Note: No filter is perfect — you should progressively add filters, evaluate their impact, and ensure that you do not introduce unwanted biases.

Q1

How many sites were filtered out? Sites that pass all filters have PASS in the 7th column. Use grep to count PASS vs non-PASS entries.

Q2

The 7th column contains the name(s) of the filters that failed. Using cut, sort, and uniq -c, determine which filter removed the most sites.


Filtering by Mappability

Next, we remove variants that fall inside low-mappability regions, because reads cannot be uniquely mapped there and false positives are common.
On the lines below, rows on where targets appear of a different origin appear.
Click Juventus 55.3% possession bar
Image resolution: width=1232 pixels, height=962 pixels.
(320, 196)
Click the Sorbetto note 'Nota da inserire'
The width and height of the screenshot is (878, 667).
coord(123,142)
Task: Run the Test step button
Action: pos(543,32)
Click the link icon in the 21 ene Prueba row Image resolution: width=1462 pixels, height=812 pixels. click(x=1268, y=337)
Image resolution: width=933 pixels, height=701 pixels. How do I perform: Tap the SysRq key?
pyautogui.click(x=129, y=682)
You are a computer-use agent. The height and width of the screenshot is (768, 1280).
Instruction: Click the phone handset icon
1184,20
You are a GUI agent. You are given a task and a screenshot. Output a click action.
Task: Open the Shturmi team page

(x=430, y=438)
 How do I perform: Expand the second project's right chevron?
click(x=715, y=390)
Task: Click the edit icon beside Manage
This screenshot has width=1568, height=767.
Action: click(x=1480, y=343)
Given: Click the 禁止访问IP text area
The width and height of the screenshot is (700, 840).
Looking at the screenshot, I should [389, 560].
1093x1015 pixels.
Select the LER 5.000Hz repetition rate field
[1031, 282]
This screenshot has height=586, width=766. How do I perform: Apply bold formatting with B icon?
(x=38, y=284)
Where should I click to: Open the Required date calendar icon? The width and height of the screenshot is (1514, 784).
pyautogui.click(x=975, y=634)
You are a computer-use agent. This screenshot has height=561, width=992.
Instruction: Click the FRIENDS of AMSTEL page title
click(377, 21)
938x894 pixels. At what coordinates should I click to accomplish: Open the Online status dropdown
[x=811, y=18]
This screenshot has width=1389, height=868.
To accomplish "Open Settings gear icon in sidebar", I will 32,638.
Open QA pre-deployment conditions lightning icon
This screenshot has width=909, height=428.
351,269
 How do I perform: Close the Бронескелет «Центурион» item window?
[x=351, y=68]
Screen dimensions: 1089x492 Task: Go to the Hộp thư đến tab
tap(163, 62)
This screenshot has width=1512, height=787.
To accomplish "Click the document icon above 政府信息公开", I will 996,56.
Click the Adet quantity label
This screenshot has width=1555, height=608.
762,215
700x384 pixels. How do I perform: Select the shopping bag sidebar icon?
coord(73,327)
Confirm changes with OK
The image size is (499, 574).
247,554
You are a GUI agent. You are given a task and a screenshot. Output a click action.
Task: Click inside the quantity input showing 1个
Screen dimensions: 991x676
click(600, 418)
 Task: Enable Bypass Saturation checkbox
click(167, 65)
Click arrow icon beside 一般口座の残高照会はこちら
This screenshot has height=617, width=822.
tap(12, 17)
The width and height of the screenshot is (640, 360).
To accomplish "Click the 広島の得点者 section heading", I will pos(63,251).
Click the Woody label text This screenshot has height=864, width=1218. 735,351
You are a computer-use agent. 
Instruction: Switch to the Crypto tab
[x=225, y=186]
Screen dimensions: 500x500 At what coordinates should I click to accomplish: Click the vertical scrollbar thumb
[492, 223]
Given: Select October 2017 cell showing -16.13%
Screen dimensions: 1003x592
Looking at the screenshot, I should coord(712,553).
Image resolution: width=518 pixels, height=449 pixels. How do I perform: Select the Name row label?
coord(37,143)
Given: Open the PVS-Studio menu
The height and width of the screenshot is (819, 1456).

Use bedtools intersect to retain only variants located in high-mappability intervals (≥99% unique mappability):

bedtools intersect -header \
   -a [INPUT VCF] \
   -b /home/databases/databases/GRCh38/filter99.bed.gz \
 | bgzip -c > [OUTPUT VCF]

Name your output:

NA24694_hf_map99.vcf.gz

The "99" refers to the proportion of synthetic reads that map uniquely at that position. Explanation: SNPable / mappability.

Q3

How many variants remain after removing low-mappability regions?


Annotation of Variants

Next, we examine the genomic context of variants: intronic, exonic, intergenic, UTR, etc. We use snpEff for variant annotation.

java -jar /home/ctools/snpEff/snpEff.jar eff \
   -dataDir /home/databases/databases/snpEff/ \
   -htmlStats [OUTPUT HTML] \
   GRCh38.99 \
   [INPUT VCF] \
 | bgzip -c > [OUTPUT VCF]
  • -dataDir: location of snpEff databases
  • GRCh38.99: genome version — must match the reference genome you used earlier

Run snpEff on your hard-filtered VCF (before mappability filtering):

  • HTML report: NA24694_hf.html
  • Annotated VCF: NA24694_hf_ann.vcf.gz

Open the HTML report:

firefox NA24694_hf.html

Q4

Which genomic region category contains the most variants (exon, intron, upstream, downstream, UTR, etc.)?

Q5

How many variants are predicted to cause a codon change? See explanations at: Point mutation


Please find answers here: <a href="SNP_calling_exercise_part_2_answers">SNP_calling_exercise_part_2_answers</a>

Congratulations — you finished the exercise!

Note: When piping bcftools view into other tools, consider specifying the output type using:

-O {b|u|z|v}

This avoids unnecessary compression/decompression and speeds up workflows.